* [Exercise]: Please repeat every record exactly, leaving out any pictures.

* [Data to use]:

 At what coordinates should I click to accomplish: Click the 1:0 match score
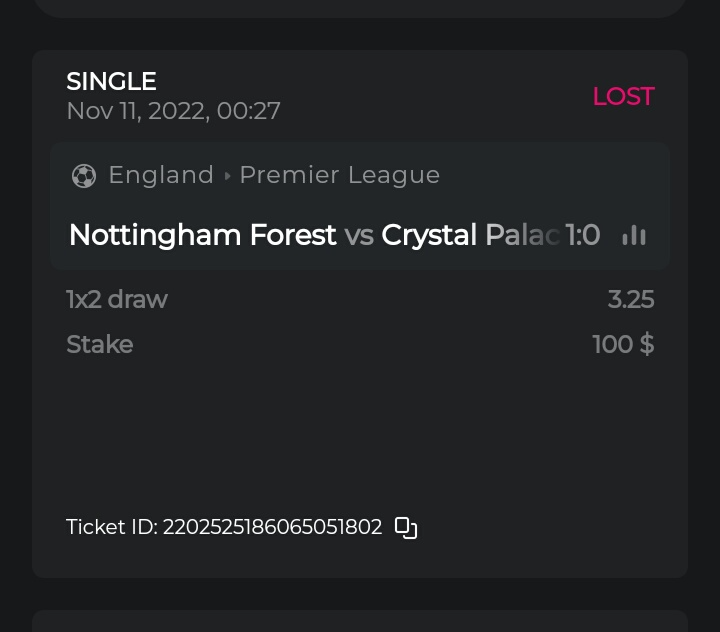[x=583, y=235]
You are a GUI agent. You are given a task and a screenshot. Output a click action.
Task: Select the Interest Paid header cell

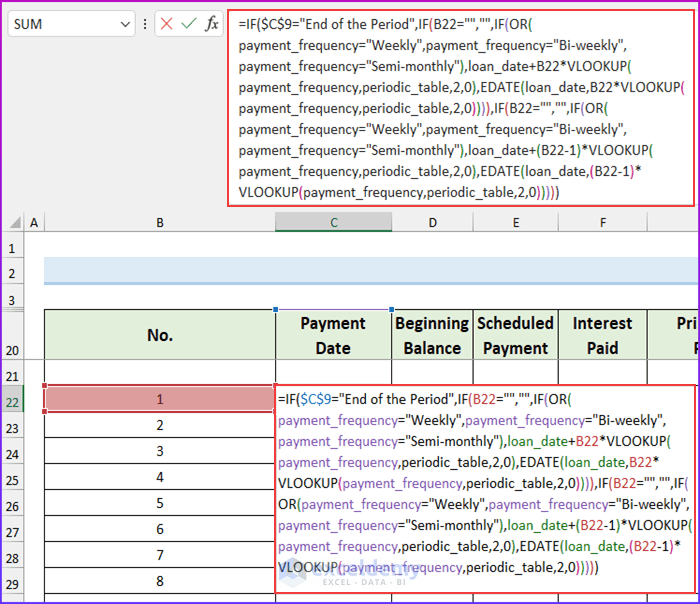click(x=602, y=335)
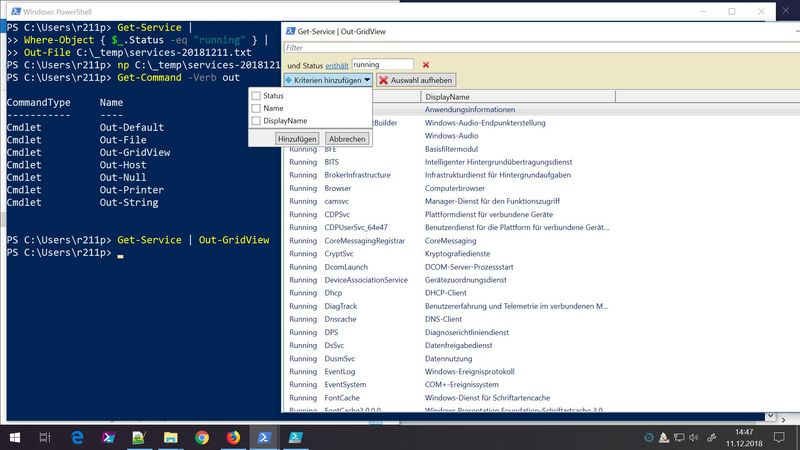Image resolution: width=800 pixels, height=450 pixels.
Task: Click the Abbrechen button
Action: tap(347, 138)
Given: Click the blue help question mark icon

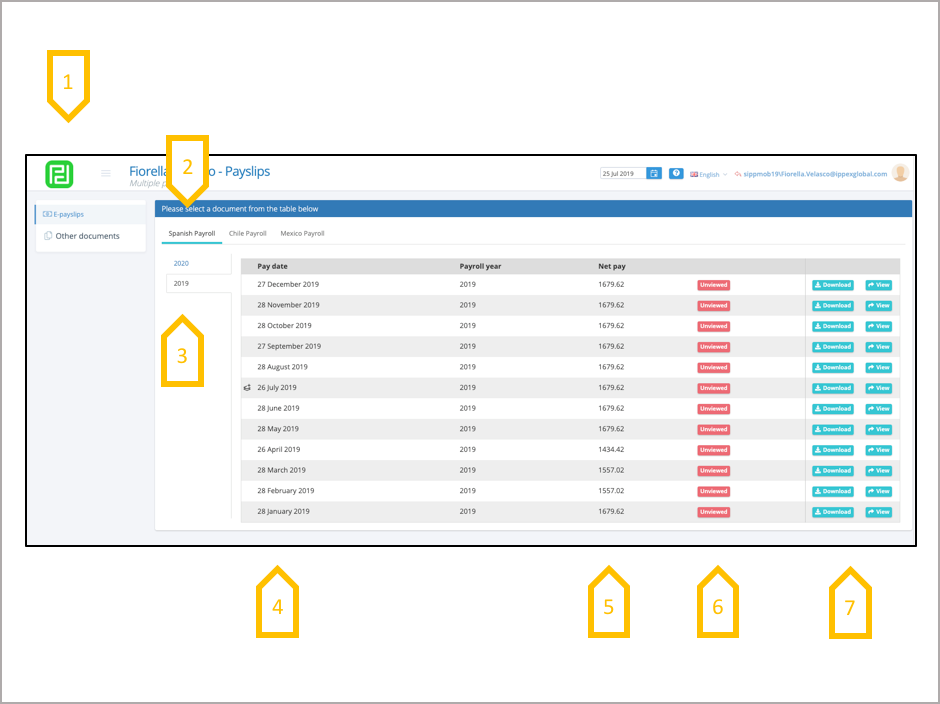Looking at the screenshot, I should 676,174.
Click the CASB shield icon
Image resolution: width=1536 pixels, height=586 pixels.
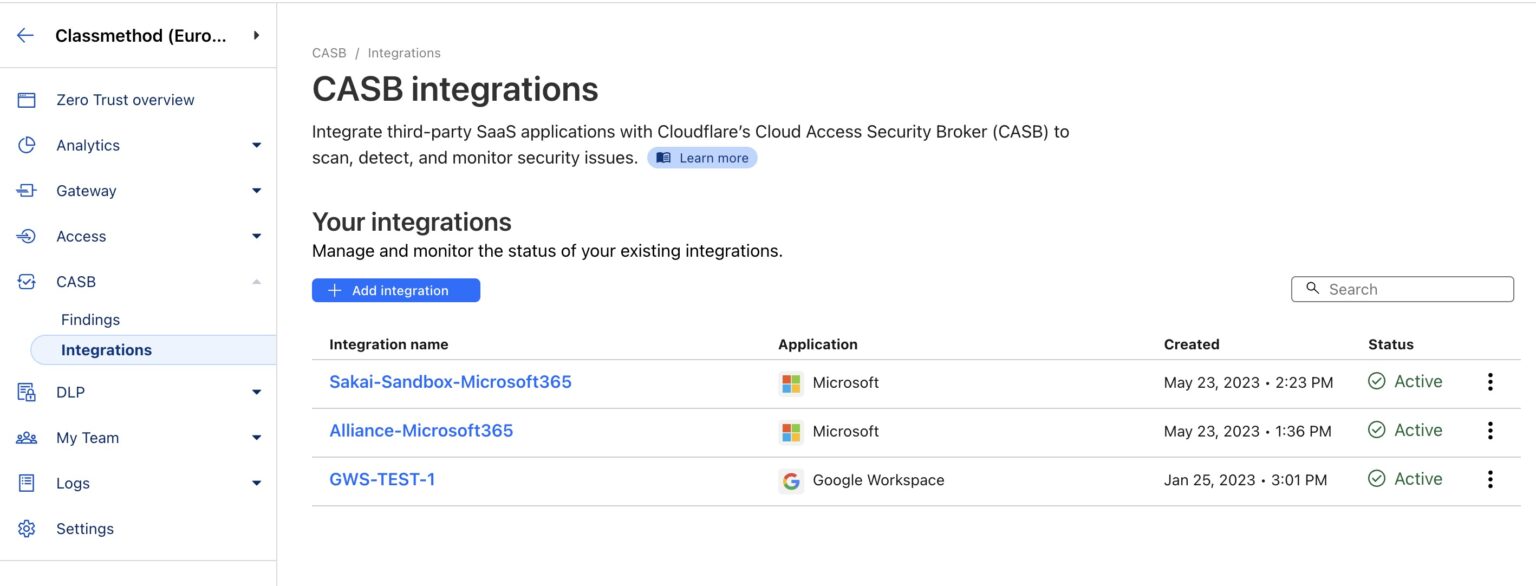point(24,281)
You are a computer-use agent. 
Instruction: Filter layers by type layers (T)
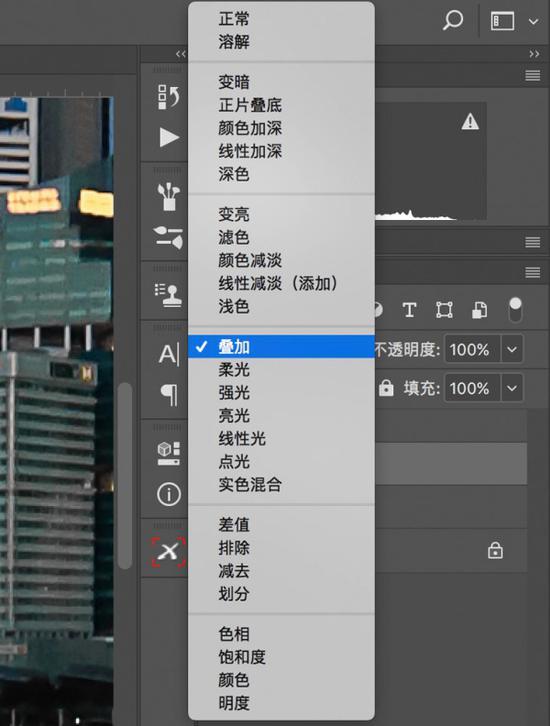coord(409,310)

* [Exercise solution]:
 At what coordinates should I click to accomplish: Click the 1:0 match score
[x=583, y=235]
You are a GUI agent. You are given a task and a screenshot. Output a click action.
Task: Select the Interest Paid header cell

click(x=602, y=335)
Image resolution: width=800 pixels, height=450 pixels.
Task: Click the Abbrechen button
Action: tap(347, 138)
Given: Click the blue help question mark icon

Looking at the screenshot, I should 676,174.
Click the CASB shield icon
Image resolution: width=1536 pixels, height=586 pixels.
point(24,281)
You are a computer-use agent. 
Instruction: Filter layers by type layers (T)
coord(409,310)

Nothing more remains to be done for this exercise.